Don’t Inject Yourself With Baby Mouse Blood Cells Just Yet

Young blood may have healing properties, but we don't know why
a spread of red blood cells
Human blood is a cocktail of proteins, salt, platelets, and red and white blood cells perfectly engineered to deliver oxygen and nutrients throughout the body with precision and efficiency. Annie Cavanagh, Wellcome Images

You might be under the impression that young blood is the fountain of youth. A number of studies conducted in older mice (and, once, humans) over the past 10 years have shown benefits from transfusions of young blood, or parabiosis, restoring cognitive function or regenerating muscles. Yesterday, another study was published, in which older mice with broken bones healed faster when injected with young blood. But the mechanism behind these supposed benefits is still being debated, so don’t expect to be able to ask your doctor for a quick transfusion of young blood anytime soon.

In 2013, Amy Wagers, a stem cell expert at Harvard University, thought she had figured out why older mice had healthier hearts after they were injected with young blood. She pinpointed the protein GDF11, found in high concentrations in young blood but gradually lower concentrations as the mice aged. In two subsequent studies, Wagers and her colleagues found that young blood worked other wonders on older mice, boosting the growth of new blood vessels, more neurons in the brain, and better regeneration of injured skeletal muscles. In all of them, the results correlated to changes in levels of GDF11.

But when David Glass, a muscle disease expert at the Novartis Institutes for Biomedical Research, tried to replicate those studies, he found the exact opposite: GDF11 appeared to increase with age, and inhibit muscle regeneration, contradicting Wagers’ findings. For now, both researchers are standing by their findings, as a Nature Communications article notes, which means researchers’ overall understanding for how parabiosis works is cloudy at best.

In this newest study with broken bones, published in Nature Communications, the researchers suggest that a different protein called beta-catenin might be responsible. Older mice have more of the protein; low levels of beta-catenin have been linked to faster fracture repairs, and mutations and overexpression of it lead to various types of cancer. The researchers gave old mice a transfusion of young blood, then monitored how long it took for the old mice to heal fractures in their shin bones as opposed to mice without young blood. Those that had undergone parabiosis healed faster.

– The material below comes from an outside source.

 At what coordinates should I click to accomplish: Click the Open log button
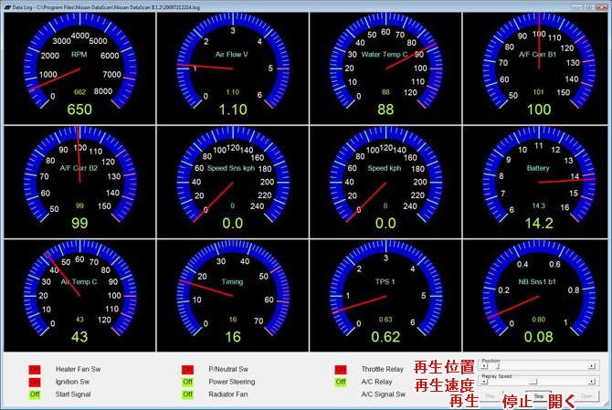click(586, 396)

These are intriguing results, and the levels of beta-catenin held true to the researchers’ hypothesis, but even the researchers themselves point out that beta-catenin might be one of several proteins that could be at play in the healing process—they really just haven’t been monitoring enough of the protein levels to be able to tell. As other researchers conduct similar studies on beta-catenin and other proteins in young blood, time will tell if the researchers’ conclusion stands.

But in the meantime, it’s too early to start developing quick-healing beta-catenin drugs, or to start these similar trials in humans.